● **THE TASKS**
1. In the news passage about the insurers' group and the data calls, repeat the words starting with the phrase that has "In today's conference" and stopping after "Justice, Austin, Texas.".
2. Write the next part of the news passage about the insurers' group fighting the data calls, picking up after its last sentence.

● **PASSAGE TO READ**
— start —
The group Property Casualty Insurers Association of
America expressed its willingness to take legal steps,
if needed, to stop the data calls regulators are sending
out to insurers to gather information for this study.
In its announcement at a morning conference call, PCI
did not say when it might go to court, but it noted that
the time for dialogues with regulators may run out soon,
since the closing date for insurers to turn in their
data is next month.
The deadline for participating states to turn in the
data to the Missouri Insurance Department, which is
spearheading the multi-state effort, is Aug. 20. The
states currently participating in the study are:
Indiana, Louisiana, Maryland, Missouri, Montana, Nevada,
Oregon and Washington.
“We will say this: As time goes on and the deadlines for
the data calls get closer, we will have to further
analyze all of our options, including a potential legal
action,” commented Robert Zeman, senior vice president
for the Des Plaines, Ill-based PCI.
In today's conference call, PCI representatives also
answered recent criticism over their attack on the study
made by the consumer advocacy group, Center for Economic
Justice, Austin, Texas.
— end —
● **GIVEN INFORMATION**
— start —
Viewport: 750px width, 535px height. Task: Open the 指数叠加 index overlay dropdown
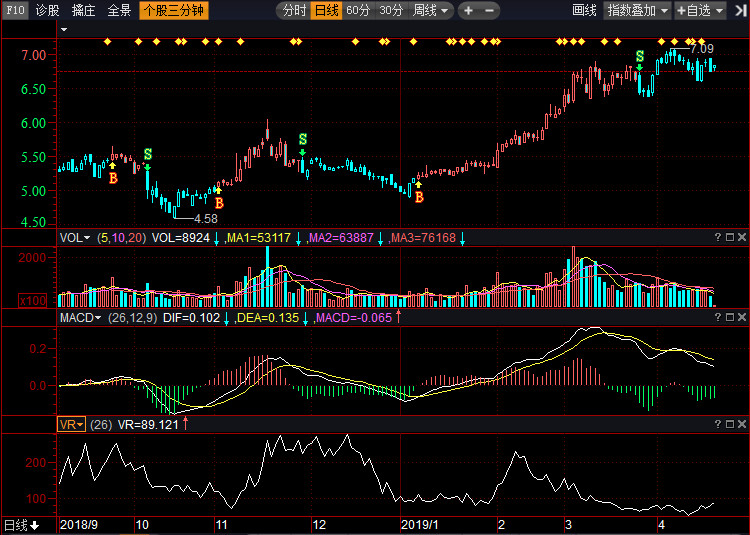point(638,11)
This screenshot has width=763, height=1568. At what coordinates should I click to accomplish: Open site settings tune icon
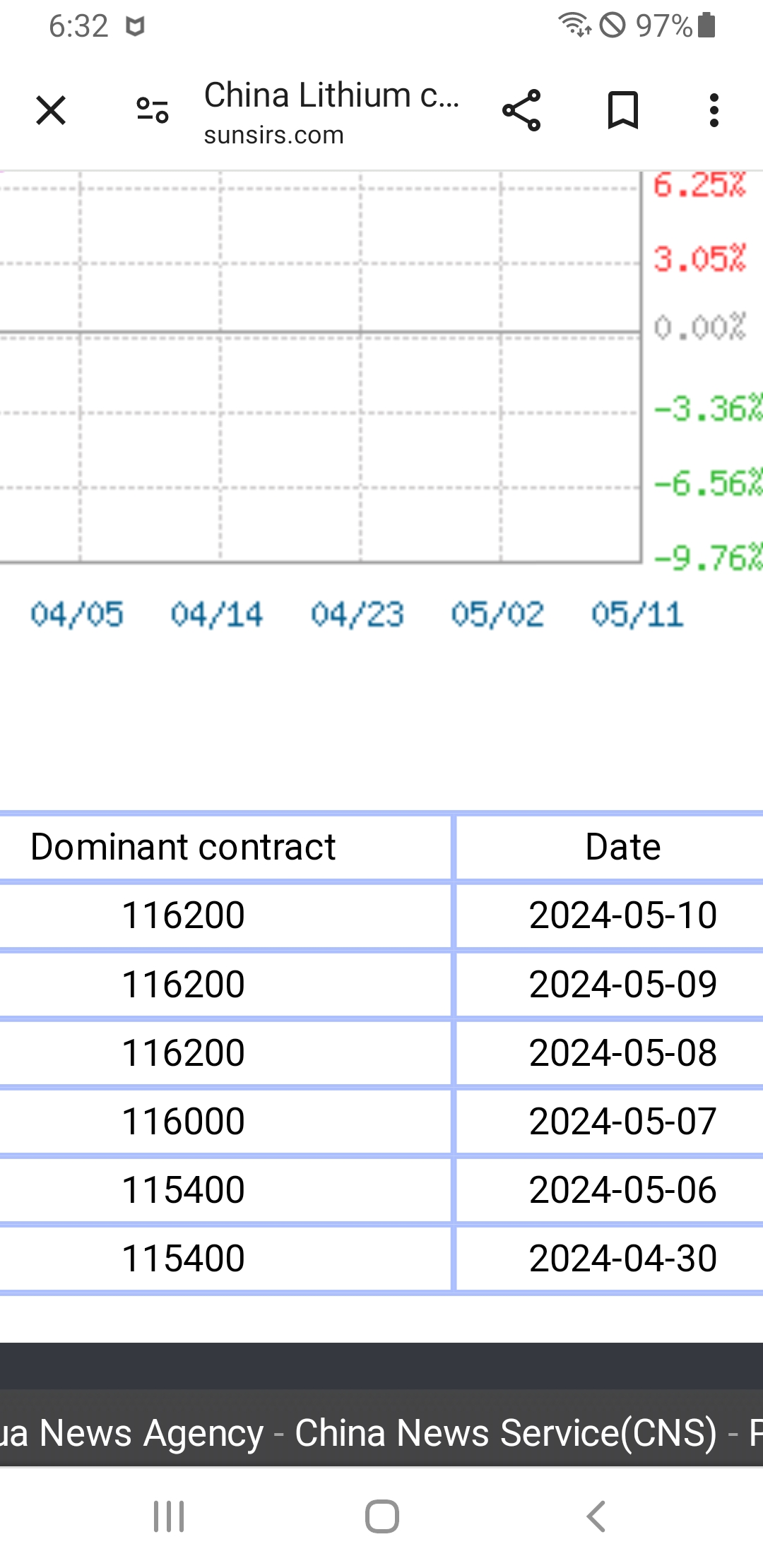(x=153, y=110)
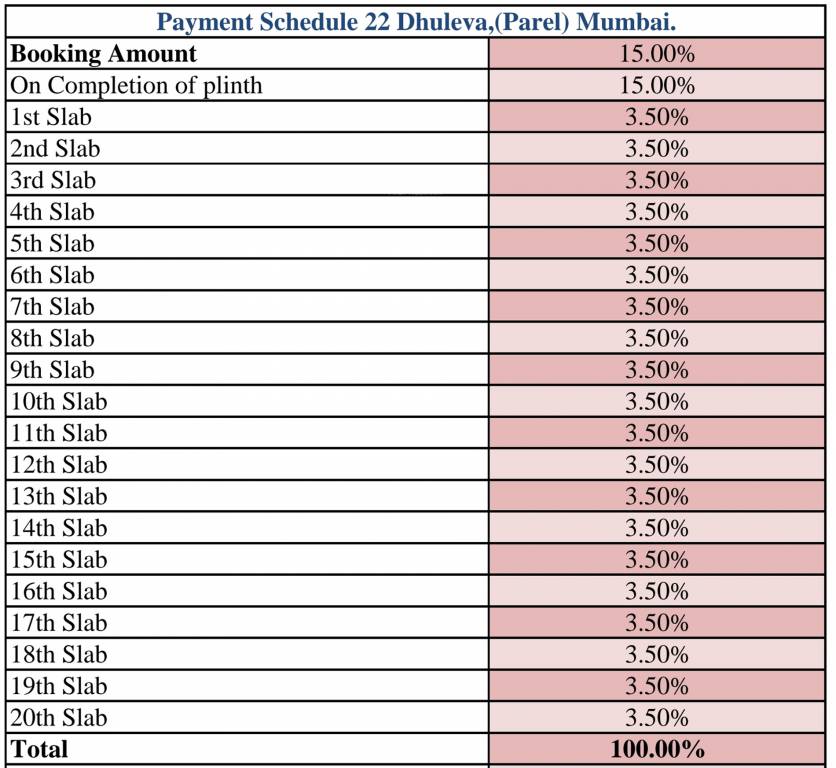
— end —
● **ANSWERS FOR THE TASKS**
1.
In today's conference call, PCI representatives also
answered recent criticism over their attack on the study
made by the consumer advocacy group, Center for Economic
Justice, Austin, Texas.

2.
This week, the Center's executive director, Birny
Birnbaum, offered a written statement blistering PCI and
the National Association of Mutual Insurance Companies
in Indianapolis for the way the groups have been
portraying the credit-scoring study's data call as
potentially illegal.
“We know that insurers' use of credit scoring will come
to an end when we see the insurance industry resort to
such desperate tactics to defend their use of credit
scoring,” Mr. Birnbaum stated.
He added, “If you can't win on the merits, then you
demonize the other side, misinform the debate and
contradict yourself every time you say something. The
industry can't win the credit-scoring debate on the
merits, so it must resort to these other tactics.”
But PCI maintains that its concerns are legitimate.
According to PCI, most state regulators participating in
the credit-scoring study are sending data calls to
insurers under their market-conduct examination law and
such action falls outside insurance departments' legal
authority.
The PCI and NAMIC letter sent last month to regulators
involved in the credit-scoring study, argued that
market-conduct examination law should only be used to
determine compliance with existing laws, not for
developing new laws or for public-policy research.
“We have major concerns about the data call from a legal
as well as a public policy perspective,” PCI's Mr. Zeman
said today. “As we view the data call, it's not being
necessarily conducted with a view toward gauging
compliance with existing laws,” he continued. “Its use
of the examination authority is a bit of fishing
expedition, frankly, for a broader study which is really
not authorized as we see it.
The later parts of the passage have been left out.